Reproduce every line of the records below word for word, leaving out the pictures.

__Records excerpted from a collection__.
··········
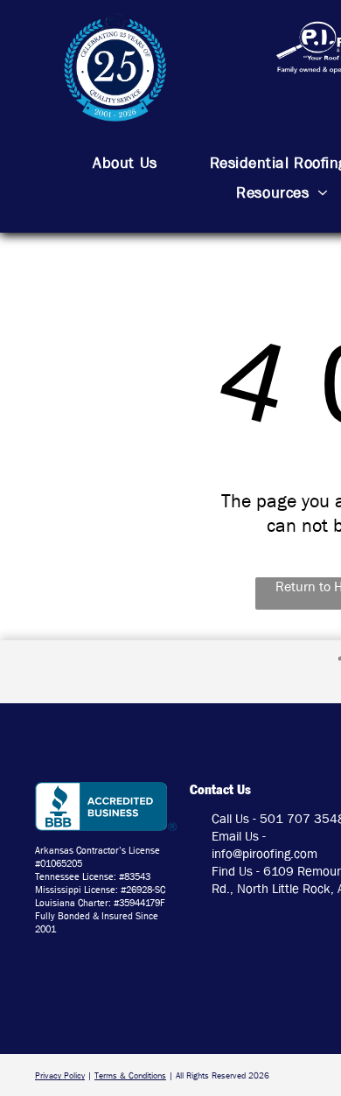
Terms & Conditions (130, 1075)
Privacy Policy (60, 1075)
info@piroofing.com (264, 853)
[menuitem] (124, 163)
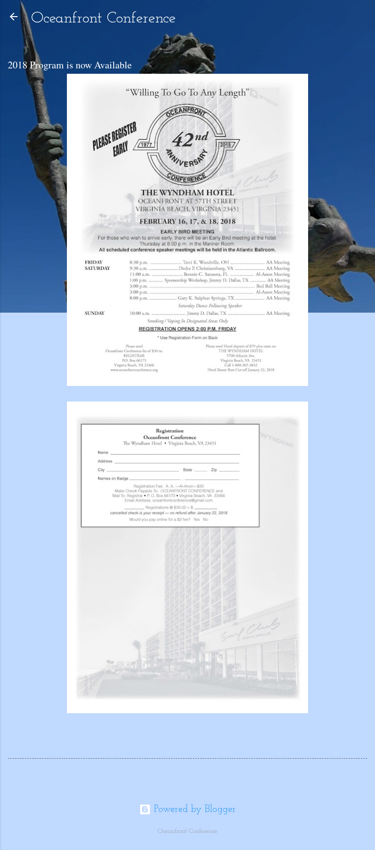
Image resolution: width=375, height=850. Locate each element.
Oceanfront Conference (103, 18)
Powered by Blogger (193, 809)
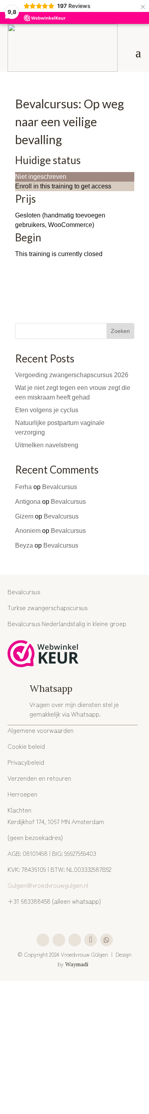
··········
__OUTPUT__.
Terms & Conditions (130, 1075)
Privacy Policy (60, 1075)
info@piroofing.com (264, 853)
[menuitem] (124, 163)
Image resolution: width=375, height=850. Locate each element.
Oceanfront Conference (103, 18)
Powered by Blogger (193, 809)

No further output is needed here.